A local community source said, the Light Infantry Battalion No. 282 is pressurizing the village headmen to keep people under control and to ensure that they will not flee when fighting breaks out between the Burmese Army’s militia units and the Mon insurgent groups.
Yar Pu, Kyauk Kadin, Kywe Talin and Aleh Sakhan are key villages, situated along Ye Tavoy motor road near the Yadana gas pipeline, which have been ordered to form local militias with at least 20 people from each village.
Since October 2009, the Burmese Army has ordered the village headmen to form militias in their villages for the Ye Tavoy motor road. The headmen are responsible for sending the villagers to the Burmese government's militia training division centres.
“This is how the Burmese Army fights against its enemies by forcing the local people to fight against each other. The Burmese militia force is formed to root out the insurgents and weaken the morale of the ethnic armed groups,” said a retired Mon National Liberation Army (MNLA) Colonel Kao Rot, who lives in Thailand, adding that even in areas where no fighting occurs such as in the Kyaik-Maraw area, the Burmese Army is setting up their militia forces to “wipe out the NMSP if the ceasefire crumbles.”
According to a Mon political observer, “the Burmese Army is implementing the ‘four-cut strategy’ that cuts off food, funds, intelligence, and recruitments by insurgent groups in order to neutralize their movements in southern Ye and Yebyu area.
Following the ceasefire between the Burmese Army and the New Mon State Party in 1995, Mon soldiers who disagreed with it broke away and formed their own armed groups. These different groups have now joined forces and are active in the area. The Mon National Defense Army (MNDA) is led by Major Jalon Taw, a 42 year-old self-educated NMSP member, who broke away from the party last year. Taw is well-known for his strategic thinking and can speak three languages, not an unusual feat in which many Mon are trilingual or even quadrilingual in Mon, Thai, Burmese and English.

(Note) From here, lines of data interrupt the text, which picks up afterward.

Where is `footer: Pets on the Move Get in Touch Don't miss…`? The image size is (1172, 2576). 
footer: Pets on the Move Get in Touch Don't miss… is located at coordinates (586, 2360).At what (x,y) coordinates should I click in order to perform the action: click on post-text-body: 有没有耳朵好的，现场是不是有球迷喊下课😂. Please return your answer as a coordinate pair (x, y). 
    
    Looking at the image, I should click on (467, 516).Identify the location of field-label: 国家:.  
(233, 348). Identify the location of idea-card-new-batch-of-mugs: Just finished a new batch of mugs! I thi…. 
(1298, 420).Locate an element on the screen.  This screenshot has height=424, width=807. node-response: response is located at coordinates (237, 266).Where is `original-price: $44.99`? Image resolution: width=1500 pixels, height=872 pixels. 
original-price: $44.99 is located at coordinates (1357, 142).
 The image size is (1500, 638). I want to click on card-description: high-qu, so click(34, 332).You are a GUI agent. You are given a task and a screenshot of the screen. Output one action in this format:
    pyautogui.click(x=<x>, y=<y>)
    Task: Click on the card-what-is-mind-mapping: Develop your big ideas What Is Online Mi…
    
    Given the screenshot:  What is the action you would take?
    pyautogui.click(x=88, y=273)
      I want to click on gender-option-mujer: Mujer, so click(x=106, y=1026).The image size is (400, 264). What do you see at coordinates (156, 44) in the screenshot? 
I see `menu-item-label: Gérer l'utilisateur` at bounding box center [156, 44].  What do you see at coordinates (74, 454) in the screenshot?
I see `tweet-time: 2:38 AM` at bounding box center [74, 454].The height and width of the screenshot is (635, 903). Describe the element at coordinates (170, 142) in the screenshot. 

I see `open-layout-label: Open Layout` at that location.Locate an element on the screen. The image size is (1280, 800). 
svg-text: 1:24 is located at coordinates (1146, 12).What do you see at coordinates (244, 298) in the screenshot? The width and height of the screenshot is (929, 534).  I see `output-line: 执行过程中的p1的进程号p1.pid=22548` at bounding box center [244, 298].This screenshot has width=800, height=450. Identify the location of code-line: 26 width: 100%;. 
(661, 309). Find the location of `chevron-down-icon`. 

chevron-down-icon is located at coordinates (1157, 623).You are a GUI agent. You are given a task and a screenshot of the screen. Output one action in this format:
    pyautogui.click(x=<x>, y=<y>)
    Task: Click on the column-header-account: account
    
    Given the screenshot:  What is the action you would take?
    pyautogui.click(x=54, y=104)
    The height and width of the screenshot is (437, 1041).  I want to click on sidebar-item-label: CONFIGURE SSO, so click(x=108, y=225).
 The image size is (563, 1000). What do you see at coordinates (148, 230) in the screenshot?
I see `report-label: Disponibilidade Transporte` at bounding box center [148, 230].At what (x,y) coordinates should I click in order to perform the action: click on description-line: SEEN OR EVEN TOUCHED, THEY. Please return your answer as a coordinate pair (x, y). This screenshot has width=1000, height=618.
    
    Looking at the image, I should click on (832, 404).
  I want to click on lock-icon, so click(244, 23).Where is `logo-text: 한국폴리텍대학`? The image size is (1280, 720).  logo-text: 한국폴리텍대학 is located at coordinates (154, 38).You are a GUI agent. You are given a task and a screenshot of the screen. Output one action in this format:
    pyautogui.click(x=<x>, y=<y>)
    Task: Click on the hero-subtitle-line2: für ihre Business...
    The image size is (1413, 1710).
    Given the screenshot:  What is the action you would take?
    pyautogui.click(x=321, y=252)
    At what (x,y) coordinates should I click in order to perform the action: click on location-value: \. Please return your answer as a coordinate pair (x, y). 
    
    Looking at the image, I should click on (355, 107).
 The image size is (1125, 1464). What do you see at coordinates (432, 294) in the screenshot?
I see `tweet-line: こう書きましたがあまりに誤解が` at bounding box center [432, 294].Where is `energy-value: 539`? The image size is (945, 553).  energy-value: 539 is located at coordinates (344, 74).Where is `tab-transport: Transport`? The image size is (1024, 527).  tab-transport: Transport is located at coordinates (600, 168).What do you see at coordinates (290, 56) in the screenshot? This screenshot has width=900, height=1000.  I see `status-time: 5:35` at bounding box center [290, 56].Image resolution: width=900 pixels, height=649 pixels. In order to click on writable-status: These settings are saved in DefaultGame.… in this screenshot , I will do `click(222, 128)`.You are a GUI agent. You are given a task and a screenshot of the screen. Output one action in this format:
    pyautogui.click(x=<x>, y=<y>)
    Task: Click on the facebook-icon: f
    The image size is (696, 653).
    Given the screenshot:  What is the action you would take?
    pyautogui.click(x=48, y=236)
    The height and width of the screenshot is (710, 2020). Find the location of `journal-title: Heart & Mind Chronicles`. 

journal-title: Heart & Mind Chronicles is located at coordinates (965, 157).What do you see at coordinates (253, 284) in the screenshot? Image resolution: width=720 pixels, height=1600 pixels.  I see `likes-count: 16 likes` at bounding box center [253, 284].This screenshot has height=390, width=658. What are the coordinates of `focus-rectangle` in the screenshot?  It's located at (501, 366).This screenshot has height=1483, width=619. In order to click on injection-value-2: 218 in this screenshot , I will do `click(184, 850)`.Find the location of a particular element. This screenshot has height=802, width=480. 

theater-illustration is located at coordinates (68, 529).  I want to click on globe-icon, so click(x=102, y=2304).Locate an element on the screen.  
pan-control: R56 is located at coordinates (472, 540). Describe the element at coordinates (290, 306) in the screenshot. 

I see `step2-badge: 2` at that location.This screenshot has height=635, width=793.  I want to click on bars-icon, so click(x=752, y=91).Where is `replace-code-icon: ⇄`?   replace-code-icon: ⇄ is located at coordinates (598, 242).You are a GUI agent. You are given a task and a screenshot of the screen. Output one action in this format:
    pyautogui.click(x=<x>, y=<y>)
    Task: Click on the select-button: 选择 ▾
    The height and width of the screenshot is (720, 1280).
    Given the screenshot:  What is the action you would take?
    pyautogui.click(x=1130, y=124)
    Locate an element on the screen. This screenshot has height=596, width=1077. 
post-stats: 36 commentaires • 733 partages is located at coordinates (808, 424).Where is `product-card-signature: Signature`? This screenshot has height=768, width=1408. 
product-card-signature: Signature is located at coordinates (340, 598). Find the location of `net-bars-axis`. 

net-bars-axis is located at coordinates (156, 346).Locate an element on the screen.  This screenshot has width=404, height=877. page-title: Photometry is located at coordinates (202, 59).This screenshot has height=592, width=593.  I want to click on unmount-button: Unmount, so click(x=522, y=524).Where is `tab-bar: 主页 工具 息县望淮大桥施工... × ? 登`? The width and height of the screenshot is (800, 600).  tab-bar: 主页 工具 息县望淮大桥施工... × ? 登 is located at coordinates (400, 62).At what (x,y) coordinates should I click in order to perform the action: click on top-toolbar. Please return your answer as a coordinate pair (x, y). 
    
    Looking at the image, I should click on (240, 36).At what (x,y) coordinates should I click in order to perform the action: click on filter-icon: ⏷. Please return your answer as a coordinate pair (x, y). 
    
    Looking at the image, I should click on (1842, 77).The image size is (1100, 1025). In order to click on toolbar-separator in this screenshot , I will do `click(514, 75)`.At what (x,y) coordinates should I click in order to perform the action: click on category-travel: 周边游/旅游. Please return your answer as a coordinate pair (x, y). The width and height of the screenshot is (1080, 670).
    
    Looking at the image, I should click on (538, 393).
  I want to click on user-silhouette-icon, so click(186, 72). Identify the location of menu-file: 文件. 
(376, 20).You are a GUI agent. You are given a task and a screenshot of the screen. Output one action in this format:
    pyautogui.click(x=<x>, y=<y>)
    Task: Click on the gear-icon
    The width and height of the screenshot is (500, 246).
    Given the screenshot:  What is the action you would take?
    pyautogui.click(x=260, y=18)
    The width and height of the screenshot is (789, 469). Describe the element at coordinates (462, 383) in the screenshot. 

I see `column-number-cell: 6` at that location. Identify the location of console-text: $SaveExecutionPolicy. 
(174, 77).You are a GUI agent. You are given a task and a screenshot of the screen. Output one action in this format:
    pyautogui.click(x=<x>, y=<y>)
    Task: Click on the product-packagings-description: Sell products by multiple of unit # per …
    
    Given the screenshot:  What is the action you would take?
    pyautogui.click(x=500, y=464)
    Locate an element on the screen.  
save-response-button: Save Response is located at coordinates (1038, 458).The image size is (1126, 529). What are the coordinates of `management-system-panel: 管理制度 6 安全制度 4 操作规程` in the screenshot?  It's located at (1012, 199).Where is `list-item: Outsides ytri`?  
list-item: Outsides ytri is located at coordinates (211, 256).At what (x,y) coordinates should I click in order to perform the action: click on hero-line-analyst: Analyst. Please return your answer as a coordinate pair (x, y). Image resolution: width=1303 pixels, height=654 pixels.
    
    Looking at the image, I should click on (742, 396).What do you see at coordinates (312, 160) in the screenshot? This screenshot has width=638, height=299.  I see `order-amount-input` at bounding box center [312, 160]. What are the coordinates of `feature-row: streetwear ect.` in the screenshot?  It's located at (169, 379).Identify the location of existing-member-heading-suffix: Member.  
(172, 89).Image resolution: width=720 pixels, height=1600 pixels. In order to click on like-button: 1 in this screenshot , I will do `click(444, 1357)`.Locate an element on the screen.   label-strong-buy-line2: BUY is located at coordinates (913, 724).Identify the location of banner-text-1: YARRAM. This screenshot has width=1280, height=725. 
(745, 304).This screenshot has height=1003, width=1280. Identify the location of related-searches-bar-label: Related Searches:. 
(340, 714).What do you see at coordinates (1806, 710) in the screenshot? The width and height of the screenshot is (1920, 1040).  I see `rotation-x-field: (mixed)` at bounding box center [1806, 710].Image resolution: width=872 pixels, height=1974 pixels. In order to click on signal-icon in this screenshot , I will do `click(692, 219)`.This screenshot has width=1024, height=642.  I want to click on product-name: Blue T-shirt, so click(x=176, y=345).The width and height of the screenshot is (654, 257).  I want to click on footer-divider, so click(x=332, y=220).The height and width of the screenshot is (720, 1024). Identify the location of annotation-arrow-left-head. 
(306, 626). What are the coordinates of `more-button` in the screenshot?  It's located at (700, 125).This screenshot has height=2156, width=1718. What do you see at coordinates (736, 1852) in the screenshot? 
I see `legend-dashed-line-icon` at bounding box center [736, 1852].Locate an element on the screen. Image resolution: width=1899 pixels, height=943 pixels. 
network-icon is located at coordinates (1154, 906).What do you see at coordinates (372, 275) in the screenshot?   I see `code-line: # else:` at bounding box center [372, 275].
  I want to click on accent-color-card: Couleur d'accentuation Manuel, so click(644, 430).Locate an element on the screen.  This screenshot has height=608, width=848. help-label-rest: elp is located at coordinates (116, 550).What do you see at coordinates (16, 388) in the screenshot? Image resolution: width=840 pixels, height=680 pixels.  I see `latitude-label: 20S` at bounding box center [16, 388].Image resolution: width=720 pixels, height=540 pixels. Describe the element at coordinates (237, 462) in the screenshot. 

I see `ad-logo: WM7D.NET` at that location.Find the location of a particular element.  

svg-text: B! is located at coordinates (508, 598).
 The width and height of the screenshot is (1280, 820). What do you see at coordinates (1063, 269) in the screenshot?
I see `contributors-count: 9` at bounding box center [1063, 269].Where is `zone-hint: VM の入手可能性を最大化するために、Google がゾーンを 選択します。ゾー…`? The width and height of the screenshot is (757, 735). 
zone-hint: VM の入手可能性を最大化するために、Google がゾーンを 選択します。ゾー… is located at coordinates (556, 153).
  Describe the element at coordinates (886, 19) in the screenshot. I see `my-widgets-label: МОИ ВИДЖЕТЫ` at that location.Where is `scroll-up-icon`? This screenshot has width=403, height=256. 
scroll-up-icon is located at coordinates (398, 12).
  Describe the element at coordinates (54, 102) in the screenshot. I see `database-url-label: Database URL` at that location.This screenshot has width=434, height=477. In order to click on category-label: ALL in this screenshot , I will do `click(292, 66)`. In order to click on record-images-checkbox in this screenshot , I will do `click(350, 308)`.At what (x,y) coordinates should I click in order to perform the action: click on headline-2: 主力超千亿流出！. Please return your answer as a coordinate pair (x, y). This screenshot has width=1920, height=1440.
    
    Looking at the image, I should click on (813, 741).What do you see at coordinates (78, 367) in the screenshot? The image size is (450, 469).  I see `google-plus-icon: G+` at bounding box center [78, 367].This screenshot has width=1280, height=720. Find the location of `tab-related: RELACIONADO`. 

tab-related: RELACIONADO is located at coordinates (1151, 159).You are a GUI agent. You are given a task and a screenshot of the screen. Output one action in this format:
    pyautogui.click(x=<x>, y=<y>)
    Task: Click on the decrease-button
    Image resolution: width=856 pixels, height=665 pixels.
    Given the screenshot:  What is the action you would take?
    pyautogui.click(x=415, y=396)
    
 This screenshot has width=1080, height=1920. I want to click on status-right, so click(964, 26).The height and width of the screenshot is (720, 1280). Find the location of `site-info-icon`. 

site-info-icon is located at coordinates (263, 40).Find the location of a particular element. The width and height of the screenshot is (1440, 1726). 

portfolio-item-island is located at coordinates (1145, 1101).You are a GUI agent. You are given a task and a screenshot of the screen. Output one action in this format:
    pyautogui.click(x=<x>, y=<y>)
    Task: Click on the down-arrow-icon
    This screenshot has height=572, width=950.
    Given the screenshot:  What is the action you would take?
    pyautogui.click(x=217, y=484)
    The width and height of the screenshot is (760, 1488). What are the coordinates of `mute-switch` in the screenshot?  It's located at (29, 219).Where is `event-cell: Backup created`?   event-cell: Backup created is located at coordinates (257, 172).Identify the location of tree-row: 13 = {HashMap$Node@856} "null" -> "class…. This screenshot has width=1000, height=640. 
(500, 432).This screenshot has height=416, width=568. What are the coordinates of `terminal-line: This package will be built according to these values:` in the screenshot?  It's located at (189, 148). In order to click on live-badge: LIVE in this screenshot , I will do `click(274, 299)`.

The NMSP and SPDC reached a ceasefire agreement in 1995, which allowed the NMSP a certain degree of autonomy, while the Burmese military was given some rights to occupy certain areas agreed to in the ceasefire. However, civilians in the remote areas risk death and have suffered from human rights’ violations especially extortion, extrajudicial killing, as well as being used for forced portering and as human shields.